To the kings of Spain, in one of his earliest letters, Pope Gregory boldly asserts that the whole realm of Spain is not only within the spiritual jurisdiction of the holy see, but her property. No part of Latin Christendom was so remote or so barbarous as to escape his vigilant determination to bring it under his vast ecclesiastical unity. While yet a deacon he had corresponded with Sweyn, king of Denmark; on him he bestows much grave and excellent advice. In a letter to Olaf, king of Norway, he dissuades him solemnly from assisting the rebellious brothers of the Danish king. Between the duke of Poland and the king of the Russians he interposes his mediation. The son of the Russian had come to Rome to receive his kingdom from the hands of St. Peter. The kingdom of Hungary, as that of Spain, he treats as a fief of the papacy; he rebukes the king Solomon for daring to hold it as a benefice of the king of the Germans. He watches over Bohemia; his legates take under their care the estates of the church; he summons the archbishop of Prague to Rome. Even Africa is not beyond the care of Hildebrand.

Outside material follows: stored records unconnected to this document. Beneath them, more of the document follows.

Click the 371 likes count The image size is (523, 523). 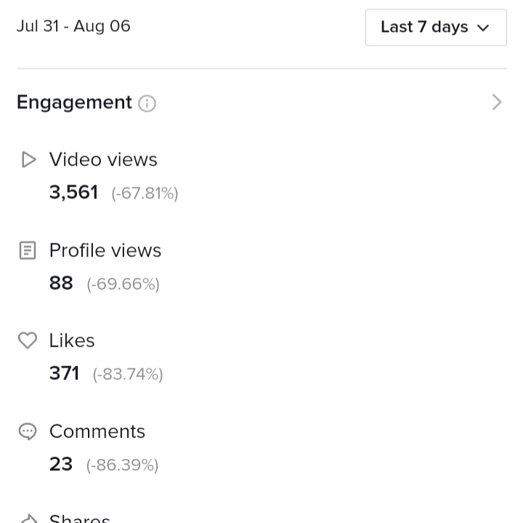pyautogui.click(x=65, y=373)
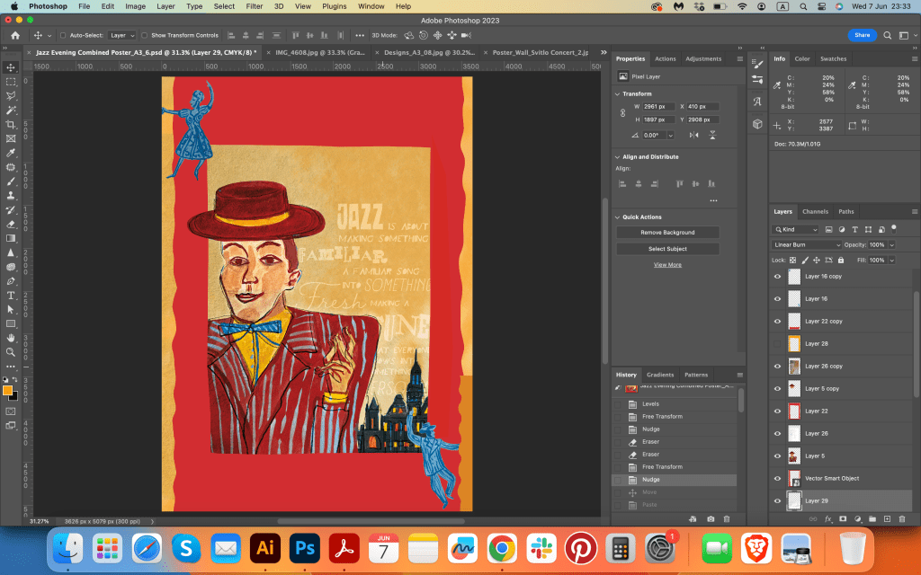Select the Eraser tool in the toolbar
Screen dimensions: 921x575
11,224
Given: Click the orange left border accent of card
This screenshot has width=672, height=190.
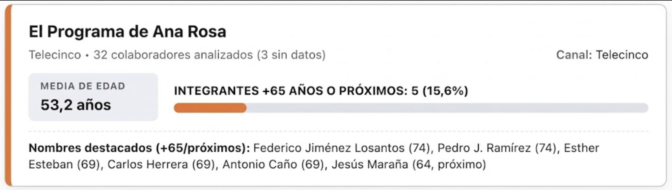Looking at the screenshot, I should (x=8, y=95).
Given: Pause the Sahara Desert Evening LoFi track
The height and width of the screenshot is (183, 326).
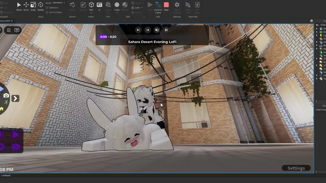Looking at the screenshot, I should tap(166, 30).
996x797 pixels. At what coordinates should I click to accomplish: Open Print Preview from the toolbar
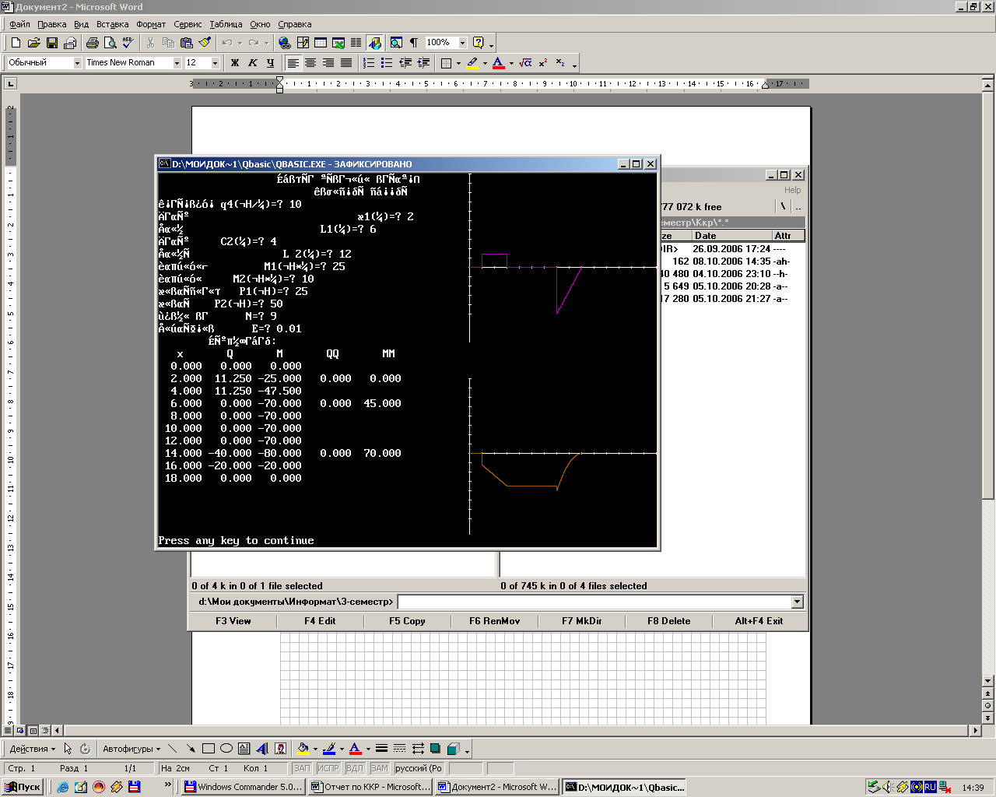(x=110, y=43)
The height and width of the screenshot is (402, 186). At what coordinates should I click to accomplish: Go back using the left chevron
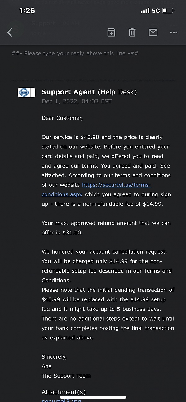[10, 32]
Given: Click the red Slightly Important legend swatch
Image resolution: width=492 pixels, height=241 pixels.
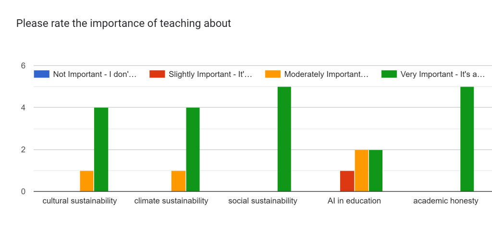Looking at the screenshot, I should pos(157,74).
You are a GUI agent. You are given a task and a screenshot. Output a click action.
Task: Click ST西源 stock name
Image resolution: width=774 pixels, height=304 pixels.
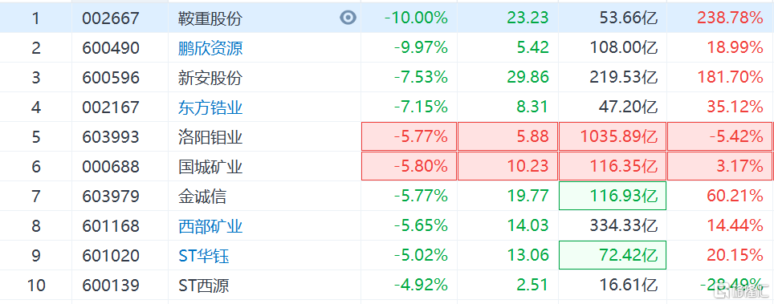203,286
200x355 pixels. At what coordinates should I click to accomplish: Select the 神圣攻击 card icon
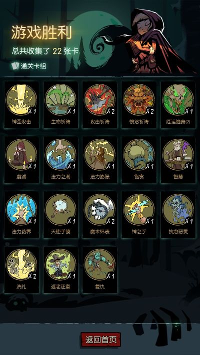(x=22, y=100)
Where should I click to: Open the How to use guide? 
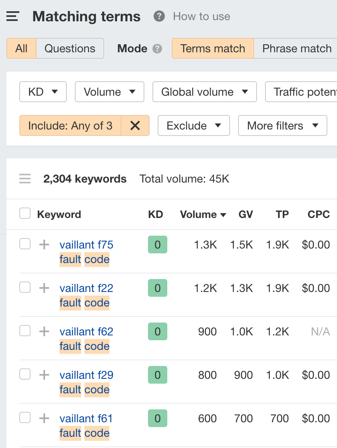[x=201, y=16]
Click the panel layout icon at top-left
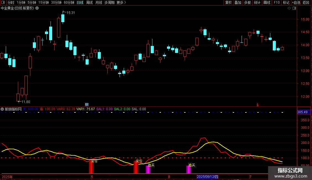This screenshot has width=312, height=180. pos(3,2)
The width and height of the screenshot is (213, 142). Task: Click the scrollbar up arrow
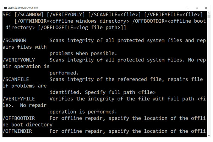point(209,13)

The clergy and people of Carthage are urged to adhere to their archbishop—not to dread the arms of the Saracens, though that once flourishing Christian province, the land of Cyprian and Augustine, is so utterly reduced that three bishops cannot be found to proceed to a legitimate consecration.

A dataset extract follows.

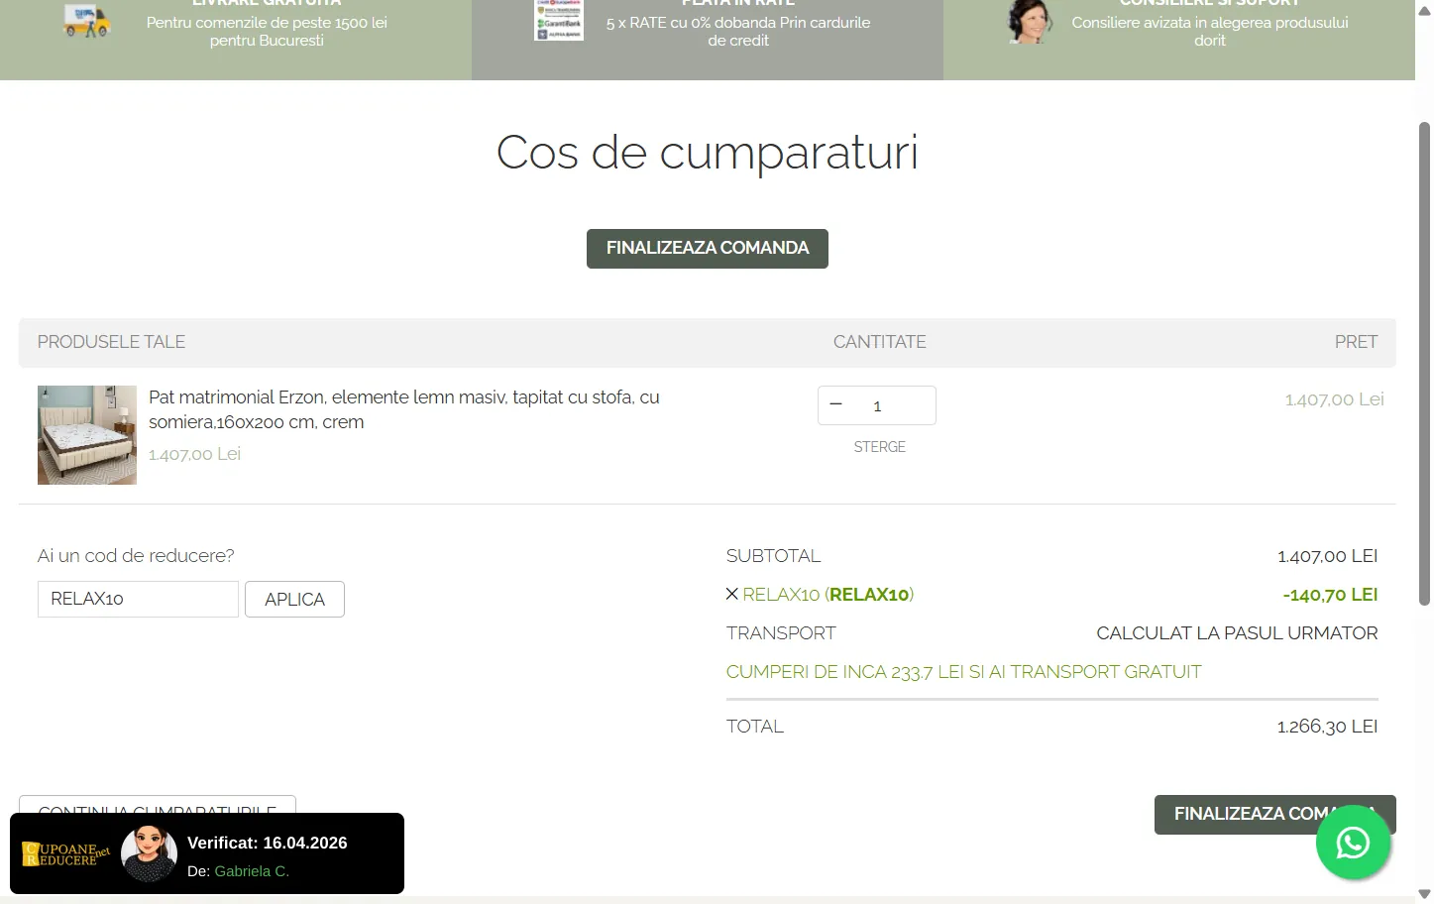
Task: Click the bank cards installment icon
Action: (x=559, y=20)
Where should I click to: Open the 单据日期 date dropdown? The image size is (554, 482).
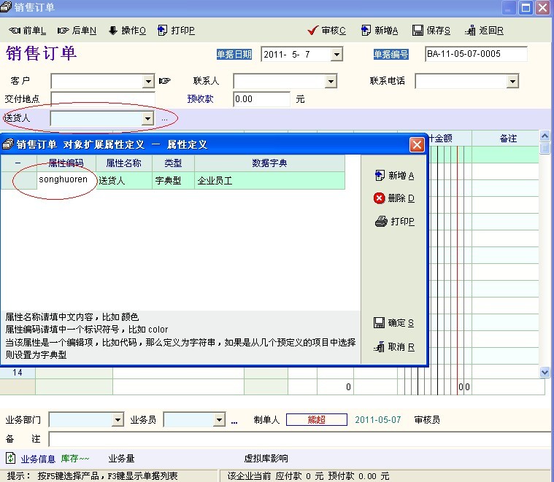(x=336, y=54)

A Bishop of the Eleventh Century
But the empire was the one worthy, one formidable antagonist to Hildebrand’s universal theocracy, whose prostration would lay the world beneath his feet. The empire must acknowledge itself as a grant from the papacy, as a grant revocable for certain offences against the ecclesiastical rights and immunities; it must humbly acquiesce in the uncontrolled prerogative of the cardinals to elect the pope; abandon all the imperial claims on the investiture of the prelates and other clergy with their benefices; release the whole mass of church property from all feudal demands, whether of service or of fealty; submit patiently to rebuke; admit the pope to dictate on questions of war and peace, and all internal government where he might detect, or suppose that he detected, oppression. This was the condition to which the words and acts of Gregory aspired to reduce the heirs of Charlemagne, the successors of the western cæsars.
As a Christian, as a member of the church, the emperor was confessedly subordinate to the pope, the acknowledged head and ruler of the church. As a subject of the empire, the pope owed temporal allegiance to the emperor. The authority of each depended on loose and flexible tradition, on variable and contradictory precedents, on titles of uncertain signification; each could ascend to a time when they were not dependent upon each other. The emperor boasted himself the successor to the whole autocracy of the cæsars, to Augustus, Constantine, Charlemagne: the pope to that of St. Peter, or of Christ himself.
Events began auspiciously for Gregory, many points of support being promised him in Germany. Feudal rebellions had kept that country in a state of agitation during the minority of Henry IV, who was but six years old when his father died in 1056. The regency and even the person of the young king had been wrested from the empress Agnes by the dukes of Saxony and Bavaria. Once arrived at man’s estate, Henry IV set about suppressing the revolt that had, as usual, arisen among the Saxons. An important victory won in Thuringia seemed to promise him a continuance of success, when suddenly the voice of the pope thundered down upon him, ordering him, with unexampled audacity, to suspend all warlike operations, and to leave to the holy see the right of decision in his quarrel with the Saxons; furthermore, to abandon all pretensions to ecclesiastical investiture, under pain of excommunication. To this the legates joined the summons to appear at Rome to answer certain personal charges that had been brought against him. Henry IV replied to this furious attack with equal vigour, and in the synod of Worms, composed of eighteen prelates, his partisans, he caused sentence of deposition solemnly to be pronounced against Gregory VII (1076).